都電荒川線(王子駅前~大塚駅前)
王子電気軌道の飛鳥山上(現:飛鳥山)~大塚間の軌道事業は、ほぼ102年前の明治44年(1911)8月20日に開業した。 今日の散歩は、この区間を歩いてみた。 1万歩、7km。
①王子駅前停留場・・・・・・・・・・・・荒川線の停留場は新幹線高架下である。 王子駅の開業は日本鉄道の駅として明治16年(1883)である。その王子駅に王子電気軌道(現:都電荒川線)の停留場が設置されたのは大正4年(1915)。・・・・・・・もちろん開業時には新幹線の高架橋はないので、駅に隣り合うのんびりとした停留場の雰囲気が漂っていたであろう。・・・・・・・・・・停留場を出ると、すぐにJRのガードをくぐり、飛鳥山を回って上る。
・・・・・・・・・・・・・全線均一の160円の運賃は格安だ! 親子で終点まで往復してもワンコインで足りるので、夏の暑いときは子供と納涼電車もいいね。

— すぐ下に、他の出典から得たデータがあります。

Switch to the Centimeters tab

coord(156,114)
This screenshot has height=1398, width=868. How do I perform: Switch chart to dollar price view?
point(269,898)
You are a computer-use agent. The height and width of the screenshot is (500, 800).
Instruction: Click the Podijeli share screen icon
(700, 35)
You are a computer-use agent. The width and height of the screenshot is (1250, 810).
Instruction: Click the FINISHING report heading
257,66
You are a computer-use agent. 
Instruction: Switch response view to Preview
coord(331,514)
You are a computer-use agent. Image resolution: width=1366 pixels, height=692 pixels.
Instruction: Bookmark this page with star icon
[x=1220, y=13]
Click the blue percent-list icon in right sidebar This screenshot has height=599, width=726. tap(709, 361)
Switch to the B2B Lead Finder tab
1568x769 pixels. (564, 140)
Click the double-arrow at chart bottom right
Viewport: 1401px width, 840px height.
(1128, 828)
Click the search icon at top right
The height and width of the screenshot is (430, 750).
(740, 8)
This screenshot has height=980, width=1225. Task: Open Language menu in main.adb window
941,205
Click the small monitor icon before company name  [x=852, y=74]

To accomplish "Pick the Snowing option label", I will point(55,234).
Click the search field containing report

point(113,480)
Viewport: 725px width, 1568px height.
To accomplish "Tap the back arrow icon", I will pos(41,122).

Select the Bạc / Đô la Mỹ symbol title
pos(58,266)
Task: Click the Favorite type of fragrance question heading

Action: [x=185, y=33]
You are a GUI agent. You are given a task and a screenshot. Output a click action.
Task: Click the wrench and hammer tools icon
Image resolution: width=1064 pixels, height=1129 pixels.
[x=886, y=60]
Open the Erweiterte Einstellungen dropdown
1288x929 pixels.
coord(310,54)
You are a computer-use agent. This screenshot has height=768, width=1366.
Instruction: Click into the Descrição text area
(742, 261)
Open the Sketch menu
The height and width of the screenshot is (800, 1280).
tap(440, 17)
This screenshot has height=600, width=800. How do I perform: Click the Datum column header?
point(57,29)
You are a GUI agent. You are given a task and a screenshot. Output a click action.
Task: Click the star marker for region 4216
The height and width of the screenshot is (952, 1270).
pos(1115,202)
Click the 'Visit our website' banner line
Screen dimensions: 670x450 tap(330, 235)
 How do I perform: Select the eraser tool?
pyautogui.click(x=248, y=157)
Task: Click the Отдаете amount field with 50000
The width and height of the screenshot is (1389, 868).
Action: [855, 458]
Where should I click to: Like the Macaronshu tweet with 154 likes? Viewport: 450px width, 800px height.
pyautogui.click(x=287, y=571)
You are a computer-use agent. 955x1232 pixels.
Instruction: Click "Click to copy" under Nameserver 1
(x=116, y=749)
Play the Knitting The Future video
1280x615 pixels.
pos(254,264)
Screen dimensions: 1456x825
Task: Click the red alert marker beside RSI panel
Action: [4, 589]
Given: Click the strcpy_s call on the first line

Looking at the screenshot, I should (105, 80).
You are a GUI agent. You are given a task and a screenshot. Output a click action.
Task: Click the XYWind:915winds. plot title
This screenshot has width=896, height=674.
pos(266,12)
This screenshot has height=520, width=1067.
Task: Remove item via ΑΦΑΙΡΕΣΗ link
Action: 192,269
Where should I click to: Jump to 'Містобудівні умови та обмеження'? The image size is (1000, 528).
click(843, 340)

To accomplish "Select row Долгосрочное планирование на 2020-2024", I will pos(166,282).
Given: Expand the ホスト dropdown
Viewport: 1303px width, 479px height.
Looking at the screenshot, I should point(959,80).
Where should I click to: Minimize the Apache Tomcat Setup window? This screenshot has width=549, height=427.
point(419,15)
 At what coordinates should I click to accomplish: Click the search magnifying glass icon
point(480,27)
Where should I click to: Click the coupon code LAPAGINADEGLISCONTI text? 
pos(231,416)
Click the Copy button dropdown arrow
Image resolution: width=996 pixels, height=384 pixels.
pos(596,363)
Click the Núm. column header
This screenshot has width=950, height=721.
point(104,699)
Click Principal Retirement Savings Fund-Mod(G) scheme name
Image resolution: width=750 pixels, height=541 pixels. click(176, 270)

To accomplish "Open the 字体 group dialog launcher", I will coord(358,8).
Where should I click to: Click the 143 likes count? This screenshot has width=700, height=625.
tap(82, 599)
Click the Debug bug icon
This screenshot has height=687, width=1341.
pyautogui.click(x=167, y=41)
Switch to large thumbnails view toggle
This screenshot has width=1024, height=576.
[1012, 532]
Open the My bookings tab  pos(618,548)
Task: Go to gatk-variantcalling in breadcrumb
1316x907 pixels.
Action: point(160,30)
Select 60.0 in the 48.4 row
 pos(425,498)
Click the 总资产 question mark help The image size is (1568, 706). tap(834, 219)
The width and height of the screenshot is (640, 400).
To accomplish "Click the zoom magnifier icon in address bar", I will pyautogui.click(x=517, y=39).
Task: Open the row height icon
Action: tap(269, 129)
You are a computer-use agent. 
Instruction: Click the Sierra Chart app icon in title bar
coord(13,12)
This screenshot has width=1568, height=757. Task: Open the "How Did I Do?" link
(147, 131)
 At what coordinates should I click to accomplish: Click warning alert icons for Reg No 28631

・・・・・・・・・・・・・飛鳥大坂・・・・・・・・・・・王子駅から飛鳥山を左手に見て、グルリと回る大きな坂道が飛鳥大坂(あすかおおさか)である。・・・・・・・坂名を、飛鳥大“阪”と書くと、関西の地名と間違える。・・・・・・・・“飛鳥坂”と書くと、水森かおりが歌う、西島三重子:作曲のチョイト演歌調の ♪♪ 今年もきれいに咲いたよね それきりあなたは 何も言わなくなる 都電が走る この街が ふたりはとても 好きだったのに この坂道を のぼる途中で ふりむく私を 黙ってみつめてた これきりで お別れですか 四年の月日が もうすぐ終わるというのに ああ 舞い上がる花びらのむこうに 夢が 夢が続いている 飛鳥坂 ♪♪
・・・・・・・・・・・・・清水質店・・・・・・・・・・飛鳥大坂に面して建つ、歴史のありそうな建物。
・・・・・・・・・・・・飛鳥大坂を上った交差点で、都電は一般道から専用軌道へ入る。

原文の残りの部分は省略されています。